Poverty incidence in the Philippines rose to 25.8 percent in the first half of 2014 due to the rapid increase in food prices and the lingering effects of Typhoon Yolanda.
Data from the Philippine Statistics Authority’s (PSA) annual poverty indicators survey (APIS) revealed that poverty incidence among Filipinos rose by 1.2 percentage points in the first semester of 2014 from the 24.6 percent registered in the first half of 2013. Among Filipino families, poverty incidence increased by 1.1 percentage points in the first semester of 2014 from 18.8 percent in the same period in 2013.
Economic Planning Sec. Arsenio Balisacan noted that per capita income in the first semester of 2014 was higher by 6.4 percent than in 2013. Among the bottom 30 percent of income-earners, per capita income increased by about 7.3 percent in the same period in the previous year.
The fastest growth rate was observed among those in the fifth income decile (8.5%) and the slowest increase was experienced by the top income decile (4%).
“Per capita income data in 2014 showed that economic growth has benefited the lower income groups, including the poor. This means that the twin strategies of encouraging investments and production alongside the implementation of a large-scale income redistribution program have worked,” said Balisacan.
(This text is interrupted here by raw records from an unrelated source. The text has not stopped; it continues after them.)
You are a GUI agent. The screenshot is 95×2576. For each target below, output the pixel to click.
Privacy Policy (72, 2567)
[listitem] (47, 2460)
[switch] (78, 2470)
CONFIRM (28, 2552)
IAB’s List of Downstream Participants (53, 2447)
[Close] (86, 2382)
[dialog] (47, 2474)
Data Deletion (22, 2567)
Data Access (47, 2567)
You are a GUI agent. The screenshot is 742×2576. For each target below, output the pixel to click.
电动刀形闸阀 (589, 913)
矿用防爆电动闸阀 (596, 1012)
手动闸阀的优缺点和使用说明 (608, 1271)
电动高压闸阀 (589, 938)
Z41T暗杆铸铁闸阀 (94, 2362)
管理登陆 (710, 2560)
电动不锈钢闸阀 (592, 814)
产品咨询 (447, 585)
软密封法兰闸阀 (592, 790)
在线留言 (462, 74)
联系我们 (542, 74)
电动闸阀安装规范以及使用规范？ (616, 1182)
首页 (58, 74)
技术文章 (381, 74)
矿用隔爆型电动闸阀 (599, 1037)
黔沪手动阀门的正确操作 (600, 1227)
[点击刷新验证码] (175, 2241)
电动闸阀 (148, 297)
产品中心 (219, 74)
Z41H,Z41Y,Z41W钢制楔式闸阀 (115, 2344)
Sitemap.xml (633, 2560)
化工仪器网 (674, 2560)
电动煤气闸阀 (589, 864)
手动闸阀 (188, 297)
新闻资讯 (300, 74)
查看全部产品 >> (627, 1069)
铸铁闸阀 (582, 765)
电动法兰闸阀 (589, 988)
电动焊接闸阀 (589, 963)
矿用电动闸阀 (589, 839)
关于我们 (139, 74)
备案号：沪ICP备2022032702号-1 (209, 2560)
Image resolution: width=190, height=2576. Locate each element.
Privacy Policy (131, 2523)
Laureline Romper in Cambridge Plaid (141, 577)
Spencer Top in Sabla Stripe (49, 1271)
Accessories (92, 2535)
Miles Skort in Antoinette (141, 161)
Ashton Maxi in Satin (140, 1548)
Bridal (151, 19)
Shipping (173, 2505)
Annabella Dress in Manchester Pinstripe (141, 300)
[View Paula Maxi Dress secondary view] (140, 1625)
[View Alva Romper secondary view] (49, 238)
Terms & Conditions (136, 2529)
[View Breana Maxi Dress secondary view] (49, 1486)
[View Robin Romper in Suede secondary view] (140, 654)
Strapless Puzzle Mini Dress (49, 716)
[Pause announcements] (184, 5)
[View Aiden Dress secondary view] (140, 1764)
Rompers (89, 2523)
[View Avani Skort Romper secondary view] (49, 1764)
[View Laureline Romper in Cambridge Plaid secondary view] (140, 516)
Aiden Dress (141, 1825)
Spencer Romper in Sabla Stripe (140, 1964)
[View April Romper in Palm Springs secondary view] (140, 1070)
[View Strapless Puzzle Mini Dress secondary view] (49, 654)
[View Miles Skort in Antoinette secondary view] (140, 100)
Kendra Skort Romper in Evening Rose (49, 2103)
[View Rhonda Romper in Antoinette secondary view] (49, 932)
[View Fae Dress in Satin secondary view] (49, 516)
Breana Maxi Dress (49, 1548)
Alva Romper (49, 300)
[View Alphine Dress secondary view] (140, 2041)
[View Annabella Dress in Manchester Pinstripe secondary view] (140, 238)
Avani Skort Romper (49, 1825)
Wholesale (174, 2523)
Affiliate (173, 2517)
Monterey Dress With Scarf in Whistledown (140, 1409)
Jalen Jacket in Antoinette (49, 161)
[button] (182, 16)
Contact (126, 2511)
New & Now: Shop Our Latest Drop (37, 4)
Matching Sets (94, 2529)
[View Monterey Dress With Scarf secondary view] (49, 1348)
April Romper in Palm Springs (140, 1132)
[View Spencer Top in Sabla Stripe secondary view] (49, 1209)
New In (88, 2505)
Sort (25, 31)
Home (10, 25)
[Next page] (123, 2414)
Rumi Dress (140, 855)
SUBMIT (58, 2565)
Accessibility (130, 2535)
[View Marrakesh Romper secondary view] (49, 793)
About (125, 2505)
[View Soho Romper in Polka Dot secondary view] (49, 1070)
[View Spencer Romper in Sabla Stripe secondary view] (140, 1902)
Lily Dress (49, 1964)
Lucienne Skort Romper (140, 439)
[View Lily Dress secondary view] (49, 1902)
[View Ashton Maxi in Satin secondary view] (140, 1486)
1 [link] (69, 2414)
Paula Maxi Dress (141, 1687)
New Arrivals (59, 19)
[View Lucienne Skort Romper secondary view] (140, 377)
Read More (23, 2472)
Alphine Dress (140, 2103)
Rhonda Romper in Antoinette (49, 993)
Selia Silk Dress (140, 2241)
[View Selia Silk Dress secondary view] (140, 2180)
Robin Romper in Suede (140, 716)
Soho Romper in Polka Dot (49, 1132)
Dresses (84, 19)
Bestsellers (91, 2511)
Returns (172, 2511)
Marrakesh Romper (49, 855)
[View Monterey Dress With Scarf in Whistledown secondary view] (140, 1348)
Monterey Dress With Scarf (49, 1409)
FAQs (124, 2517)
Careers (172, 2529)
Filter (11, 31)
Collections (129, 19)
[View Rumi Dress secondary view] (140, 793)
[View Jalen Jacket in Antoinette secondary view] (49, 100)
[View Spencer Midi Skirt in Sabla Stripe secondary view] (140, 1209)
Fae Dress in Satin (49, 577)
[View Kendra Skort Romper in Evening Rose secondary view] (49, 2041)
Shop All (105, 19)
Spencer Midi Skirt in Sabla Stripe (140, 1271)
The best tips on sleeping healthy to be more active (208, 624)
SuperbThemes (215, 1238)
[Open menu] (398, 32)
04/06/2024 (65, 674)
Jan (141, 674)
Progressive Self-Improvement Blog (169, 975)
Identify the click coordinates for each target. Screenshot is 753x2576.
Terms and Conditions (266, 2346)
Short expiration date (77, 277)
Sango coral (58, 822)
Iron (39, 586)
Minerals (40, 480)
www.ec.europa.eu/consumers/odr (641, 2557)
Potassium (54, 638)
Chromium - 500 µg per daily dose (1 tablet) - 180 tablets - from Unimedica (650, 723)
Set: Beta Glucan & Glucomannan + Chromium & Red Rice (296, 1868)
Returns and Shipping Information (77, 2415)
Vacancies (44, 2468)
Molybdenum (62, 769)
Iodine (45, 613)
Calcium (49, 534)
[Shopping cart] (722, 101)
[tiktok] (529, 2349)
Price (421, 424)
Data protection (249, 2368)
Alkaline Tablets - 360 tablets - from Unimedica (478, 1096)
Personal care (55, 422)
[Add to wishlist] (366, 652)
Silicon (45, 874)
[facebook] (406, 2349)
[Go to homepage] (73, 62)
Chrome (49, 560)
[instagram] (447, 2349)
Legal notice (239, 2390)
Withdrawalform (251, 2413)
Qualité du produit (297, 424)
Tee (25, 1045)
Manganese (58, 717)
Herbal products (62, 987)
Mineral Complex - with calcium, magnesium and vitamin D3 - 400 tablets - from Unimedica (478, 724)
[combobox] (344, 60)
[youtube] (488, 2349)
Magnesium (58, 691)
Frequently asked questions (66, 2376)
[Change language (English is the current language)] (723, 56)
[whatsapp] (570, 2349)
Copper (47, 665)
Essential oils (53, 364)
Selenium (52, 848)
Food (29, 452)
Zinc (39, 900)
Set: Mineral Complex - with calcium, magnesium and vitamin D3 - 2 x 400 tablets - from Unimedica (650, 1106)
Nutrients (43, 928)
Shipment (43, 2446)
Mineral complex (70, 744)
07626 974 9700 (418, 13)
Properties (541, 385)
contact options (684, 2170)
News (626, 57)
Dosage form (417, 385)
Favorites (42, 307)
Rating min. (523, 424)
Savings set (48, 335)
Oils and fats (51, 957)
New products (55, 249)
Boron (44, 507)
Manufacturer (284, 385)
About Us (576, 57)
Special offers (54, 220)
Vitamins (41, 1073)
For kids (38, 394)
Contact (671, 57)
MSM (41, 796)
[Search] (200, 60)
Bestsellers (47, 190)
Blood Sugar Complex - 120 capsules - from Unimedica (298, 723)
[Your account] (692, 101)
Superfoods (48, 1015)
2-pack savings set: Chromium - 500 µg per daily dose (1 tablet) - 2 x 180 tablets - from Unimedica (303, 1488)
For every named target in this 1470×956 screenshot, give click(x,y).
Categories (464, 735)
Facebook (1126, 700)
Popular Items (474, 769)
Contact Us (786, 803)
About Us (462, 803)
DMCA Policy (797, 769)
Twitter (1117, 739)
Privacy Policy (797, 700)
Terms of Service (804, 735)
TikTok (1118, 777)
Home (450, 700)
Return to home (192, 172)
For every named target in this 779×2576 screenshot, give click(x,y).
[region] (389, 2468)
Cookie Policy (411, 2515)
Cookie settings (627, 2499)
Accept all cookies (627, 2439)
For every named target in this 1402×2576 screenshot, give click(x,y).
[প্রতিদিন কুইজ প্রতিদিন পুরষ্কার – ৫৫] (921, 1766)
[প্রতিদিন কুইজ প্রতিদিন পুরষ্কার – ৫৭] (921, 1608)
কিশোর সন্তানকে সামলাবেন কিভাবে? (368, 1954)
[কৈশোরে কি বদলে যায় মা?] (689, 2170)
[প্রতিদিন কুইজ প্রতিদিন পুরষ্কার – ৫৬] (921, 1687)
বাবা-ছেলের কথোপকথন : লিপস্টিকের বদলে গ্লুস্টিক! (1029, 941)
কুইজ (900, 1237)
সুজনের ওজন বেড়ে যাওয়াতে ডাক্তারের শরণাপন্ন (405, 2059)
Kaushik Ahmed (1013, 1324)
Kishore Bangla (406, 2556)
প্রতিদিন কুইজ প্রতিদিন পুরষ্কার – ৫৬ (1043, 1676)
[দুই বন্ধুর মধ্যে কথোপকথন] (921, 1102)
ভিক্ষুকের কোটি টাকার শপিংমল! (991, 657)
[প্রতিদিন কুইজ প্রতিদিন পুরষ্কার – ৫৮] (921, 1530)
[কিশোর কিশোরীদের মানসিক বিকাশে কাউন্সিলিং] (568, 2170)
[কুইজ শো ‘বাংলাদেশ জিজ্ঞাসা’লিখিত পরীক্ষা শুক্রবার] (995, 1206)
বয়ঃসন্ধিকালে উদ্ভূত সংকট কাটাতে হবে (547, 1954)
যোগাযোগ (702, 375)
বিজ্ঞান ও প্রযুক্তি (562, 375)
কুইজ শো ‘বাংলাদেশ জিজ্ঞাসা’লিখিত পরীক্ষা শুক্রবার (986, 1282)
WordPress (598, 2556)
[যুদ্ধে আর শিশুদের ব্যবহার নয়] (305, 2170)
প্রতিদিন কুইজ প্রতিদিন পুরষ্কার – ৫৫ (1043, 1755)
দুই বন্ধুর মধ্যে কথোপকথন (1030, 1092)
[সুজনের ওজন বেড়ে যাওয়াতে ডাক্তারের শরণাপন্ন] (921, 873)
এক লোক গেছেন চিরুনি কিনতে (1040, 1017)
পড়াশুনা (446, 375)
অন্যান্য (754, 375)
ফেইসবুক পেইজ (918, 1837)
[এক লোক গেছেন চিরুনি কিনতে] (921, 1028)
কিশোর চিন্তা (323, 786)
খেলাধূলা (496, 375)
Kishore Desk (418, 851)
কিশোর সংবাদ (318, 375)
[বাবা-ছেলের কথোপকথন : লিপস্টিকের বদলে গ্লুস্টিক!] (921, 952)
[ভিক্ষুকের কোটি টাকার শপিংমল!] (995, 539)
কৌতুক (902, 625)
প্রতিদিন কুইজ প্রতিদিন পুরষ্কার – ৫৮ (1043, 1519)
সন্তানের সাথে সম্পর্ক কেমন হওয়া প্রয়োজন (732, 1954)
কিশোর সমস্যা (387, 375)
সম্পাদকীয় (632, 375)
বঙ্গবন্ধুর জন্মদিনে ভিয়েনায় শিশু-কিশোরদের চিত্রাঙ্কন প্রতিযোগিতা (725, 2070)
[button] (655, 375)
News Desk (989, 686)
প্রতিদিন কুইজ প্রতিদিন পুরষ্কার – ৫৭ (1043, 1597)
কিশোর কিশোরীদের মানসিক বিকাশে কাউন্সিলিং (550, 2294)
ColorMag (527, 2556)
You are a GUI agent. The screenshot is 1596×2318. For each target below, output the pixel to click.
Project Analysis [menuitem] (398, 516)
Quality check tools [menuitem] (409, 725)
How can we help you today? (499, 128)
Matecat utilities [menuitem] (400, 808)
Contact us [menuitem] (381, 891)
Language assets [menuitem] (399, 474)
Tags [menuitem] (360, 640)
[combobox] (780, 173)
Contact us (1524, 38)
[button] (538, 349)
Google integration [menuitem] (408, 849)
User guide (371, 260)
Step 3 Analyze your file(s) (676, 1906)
However, the country’s inflation rate rose near the higher-end of the inflation target in the first half of 2014. The consumer price index for food went up to 6.5 percent and 2.7 percent for the non-food items in the same period. These eroded the growth in per capita income of Filipinos, said Balisacan.
He noted that the high prices of food wiped out the gains in per capita income. “This situation could have been avoided especially in the case of rice, which is a staple food for low-income and vulnerable families, usually accounting for 20 percent of their budget. Just at the time when the world price of rice was declining, the domestic price of rice was sky-rocketing,”
Balisacan stressed the need to revisit the government’s grains sector policy, particularly the quantitative restrictions policy on rice to achieve rice self-sufficiency goal, taking into consideration its broader impact on food prices and poverty.
“While we definitely need to support the agriculture sector in general, we should also maximize the gains from trade and globalization. The private sector should be allowed to take the driver’s seat while government simply facilitates the access to both the import and export markets,” Balisacan said.
Rice prices posted a double-digit growth of 11.9 percent in the first semester of 2014 from only 1.7 percent in the same period in 2013, on the back of a tight supply given lean harvests coupled with less imports. Inflation, however, tempered in the latter part of 2014 after measures to address supply constraints were implemented.
Balisacan said higher food prices resulted in a huge increase in poverty thresholds. Food poverty threshold rose by 9.5 percent while overall poverty threshold increased by 9.4 percent year-on-year in the first six months of 2014.
Ten out of the 17 regions experienced double-digit increases in their poverty thresholds. The highest was observed in Region VIII with 14.2 percent, possibly due to the lingering effects of Typhoon Yolanda, then in NCR with 13.5 percent, as it had to face the highest price of rice during the period.
Balisacan also stressed the need of updating budget components of government poverty reduction programs to balance the movement of prices and incomes of the poor.
“The government’s social development programs, particularly the Conditional Cash Transfer provided through the Pantawid Pamilyang Pilipino program, may have provided additional support to temper the rise in poverty but could have contributed more towards reducing poverty had the value of the grants increased with inflation,” he said.
“It is also important to ensure the timely disbursement of the budget to maximize the impact of programs and projects,” Balisacan added.
The income and poverty estimates were generated from the 2014 annual poverty indicators survey but do not include sample households from Batanes due to less than 100 sample households and Leyte with no survey conducted since Typhoon Yolanda.